Journal for ImmunoTherapy of Cancer, 18 June, 2021, DOI：http://dx.doi.org/10.1136/jitc-2021-002548
S100A4 enhances protumor macrophage polarization by control of PPAR-γ-dependent induction of fatty acid oxidation
Shuangqing Liu, Huilei Zhang, Yanan Li, Yana Zhang, Yangyang Bian, Yanqiong Zeng, Xiaohan Yao, Jiajia Wan, Xu Chen, Jianru Li, Zhaoqing Wang and Zhihai Qin
The peroxisome proliferator-activated receptor γ (PPAR-γ)-dependent upregulation of fatty acid oxidation (FAO) mediates protumor (also known as M2-like) polarization of tumor-associated macrophages (TAMs). However, upstream factors determining PPAR-γ upregulation in TAM protumor polarization are not fully identified. S100A4 plays crucial roles in promotion of cancer malignancy and mitochondrial metabolism.
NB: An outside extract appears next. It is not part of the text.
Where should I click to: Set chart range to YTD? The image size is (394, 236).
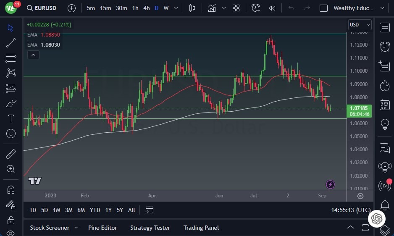pos(95,210)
The fact that macrophage-derived S100A4 is major source of extracellular S100A4 suggests that macrophages contain a high abundance of intracellular S100A4. However, whether intracellular S100A4 in macrophages also contributes to cancer malignancy by enabling TAMs to acquire M2-like protumor activity remains unknown.